Required work:
1: Answer these questions using the album review:
(a) Which label released The Notorious Cherry Bombs?
(b) What is the title of the album's opening song?
(c) Who produced the reunion, according to the review?
2: From the album review, extract everything from "It's the perfect" down to "with old friends." without changing a word.

Selected passage:
[Begin]

After All This Time 

The fabulous, and now notorious, Nashville supergroup The Cherry Bombs reignite for a spirited, irreverent new album

The fabulous, and now notorious, Nashville supergroup The Cherry Bombs reignite for a spirited, irreverent new album

The Cherry Bombs

The Notorious Cherry Bombs (Universal South)

The opening song on The Notorious Cherry Bombs finds an old friend castigating another for abandoning his sense of humor and youthful adventure—for starting to grow old before his time. Set to an elastic groove, "Let It Roll, Let It Ride" is about middle-aged guys reminding themselves that being mature and responsible doesn't mean having to forsake the irreverence and swagger of their youth.

It's the perfect opening gambit for this reunion of 50ish fellows, led by singers Rodney Crowell and Vince Gill and producer Tony Brown, all of whom have become giants in their particular fields. For 11 tracks, the reconstituted Cherry Bombs toss off the weight of their reputations to create a cohesive album packed with wit, roadhouse grooves and the kind of easy camaraderie we all hope to experience when we get together with old friends.

[End]

Material provided:
[Begin]

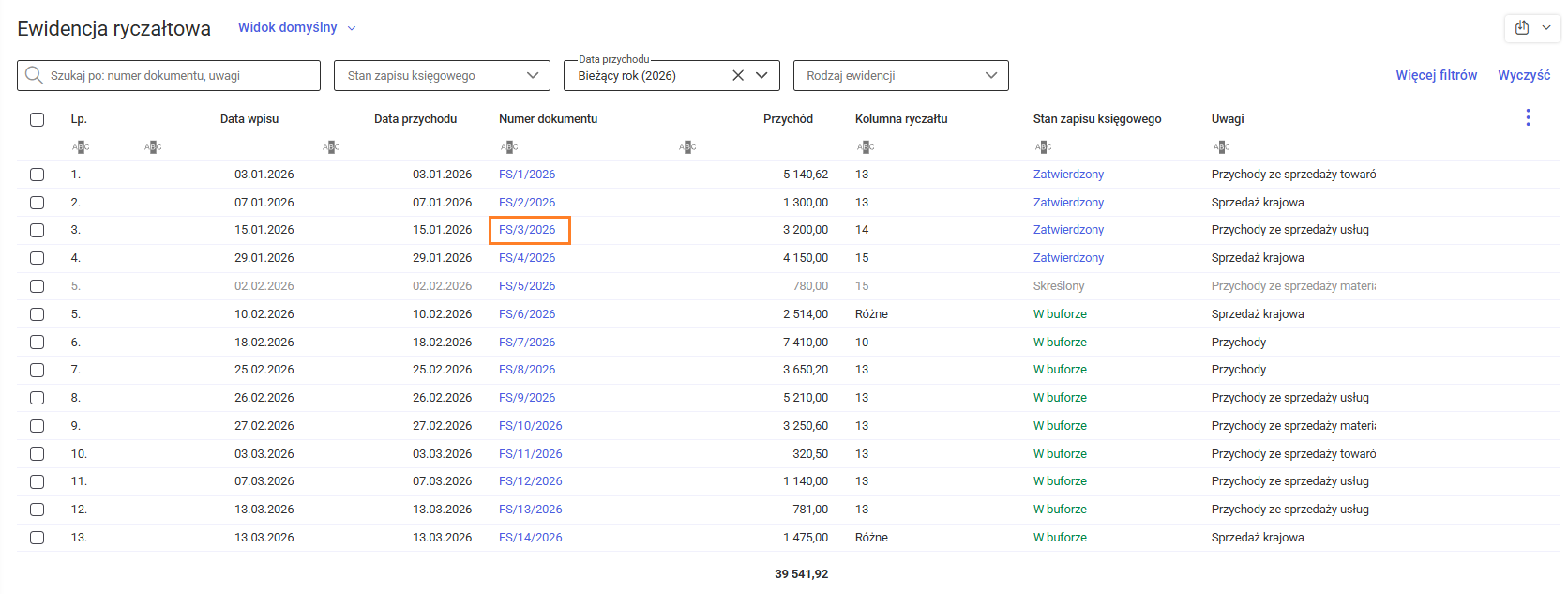Viewport: 1568px width, 594px height.
Task: Open the Więcej filtrów link
Action: [1436, 75]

[End]

Answers to the exercises:
1:
(a) Universal South
(b) "Let It Roll, Let It Ride"
(c) Tony Brown

2:
It's the perfect opening gambit for this reunion of 50ish fellows, led by singers Rodney Crowell and Vince Gill and producer Tony Brown, all of whom have become giants in their particular fields. For 11 tracks, the reconstituted Cherry Bombs toss off the weight of their reputations to create a cohesive album packed with wit, roadhouse grooves and the kind of easy camaraderie we all hope to experience when we get together with old friends.